- EXERCISE DETAILS -
Can you recast the data as a JSON list of strings, starting at the line that has "Where should I click to: Click the Ausgabengrenze/Alarm" and stopping after the line that has "coord(190,137)"? Give one string per line and leave out blank lines.
===
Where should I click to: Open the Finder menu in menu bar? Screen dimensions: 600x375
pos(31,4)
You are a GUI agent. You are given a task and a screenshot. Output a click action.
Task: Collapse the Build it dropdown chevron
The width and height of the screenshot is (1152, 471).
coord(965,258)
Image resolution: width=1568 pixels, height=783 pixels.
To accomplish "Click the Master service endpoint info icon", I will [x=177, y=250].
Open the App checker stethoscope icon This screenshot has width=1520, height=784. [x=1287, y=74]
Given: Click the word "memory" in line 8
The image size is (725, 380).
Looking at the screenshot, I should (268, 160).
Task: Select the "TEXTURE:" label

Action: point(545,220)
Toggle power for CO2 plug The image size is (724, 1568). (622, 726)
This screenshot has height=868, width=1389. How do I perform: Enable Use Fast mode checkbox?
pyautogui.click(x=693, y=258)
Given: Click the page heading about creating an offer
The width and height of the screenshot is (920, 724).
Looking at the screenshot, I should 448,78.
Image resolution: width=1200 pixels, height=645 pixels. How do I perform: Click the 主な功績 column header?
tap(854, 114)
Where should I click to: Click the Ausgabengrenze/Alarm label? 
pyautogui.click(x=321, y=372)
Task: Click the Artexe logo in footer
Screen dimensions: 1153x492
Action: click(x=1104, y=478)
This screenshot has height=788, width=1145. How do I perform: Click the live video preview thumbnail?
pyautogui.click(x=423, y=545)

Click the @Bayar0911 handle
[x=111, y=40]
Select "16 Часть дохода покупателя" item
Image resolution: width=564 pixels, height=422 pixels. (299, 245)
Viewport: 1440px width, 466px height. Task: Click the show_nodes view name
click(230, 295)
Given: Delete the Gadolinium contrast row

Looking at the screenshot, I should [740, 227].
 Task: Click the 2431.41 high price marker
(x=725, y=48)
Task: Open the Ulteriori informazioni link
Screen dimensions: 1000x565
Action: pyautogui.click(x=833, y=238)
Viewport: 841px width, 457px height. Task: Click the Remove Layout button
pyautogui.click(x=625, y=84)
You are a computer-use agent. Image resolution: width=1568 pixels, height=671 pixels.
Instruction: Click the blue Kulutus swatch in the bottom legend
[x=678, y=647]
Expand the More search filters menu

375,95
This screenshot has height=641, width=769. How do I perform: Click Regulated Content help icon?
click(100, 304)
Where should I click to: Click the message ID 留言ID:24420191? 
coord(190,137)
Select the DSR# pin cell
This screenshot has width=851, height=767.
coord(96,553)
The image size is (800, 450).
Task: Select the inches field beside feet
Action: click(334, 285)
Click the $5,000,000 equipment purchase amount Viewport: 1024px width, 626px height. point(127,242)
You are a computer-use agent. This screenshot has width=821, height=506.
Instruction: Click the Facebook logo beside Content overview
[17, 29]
===
- TASK SOLUTION -
[
  "Where should I click to: Click the Ausgabengrenze/Alarm label? ",
  "pyautogui.click(x=321, y=372)",
  "Task: Click the Artexe logo in footer",
  "Screen dimensions: 1153x492",
  "Action: click(x=1104, y=478)",
  "This screenshot has height=788, width=1145. How do I perform: Click the live video preview thumbnail?",
  "pyautogui.click(x=423, y=545)",
  "Click the @Bayar0911 handle",
  "[x=111, y=40]",
  "Select \"16 Часть дохода покупателя\" item",
  "Image resolution: width=564 pixels, height=422 pixels. (299, 245)",
  "Viewport: 1440px width, 466px height. Task: Click the show_nodes view name",
  "click(230, 295)",
  "Given: Delete the Gadolinium contrast row",
  "Looking at the screenshot, I should [740, 227].",
  " Task: Click the 2431.41 high price marker",
  "(x=725, y=48)",
  "Task: Open the Ulteriori informazioni link",
  "Screen dimensions: 1000x565",
  "Action: pyautogui.click(x=833, y=238)",
  "Viewport: 841px width, 457px height. Task: Click the Remove Layout button",
  "pyautogui.click(x=625, y=84)",
  "You are a computer-use agent. Image resolution: width=1568 pixels, height=671 pixels.",
  "Instruction: Click the blue Kulutus swatch in the bottom legend",
  "[x=678, y=647]",
  "Expand the More search filters menu",
  "375,95",
  "This screenshot has height=641, width=769. How do I perform: Click Regulated Content help icon?",
  "click(100, 304)",
  "Where should I click to: Click the message ID 留言ID:24420191? ",
  "coord(190,137)"
]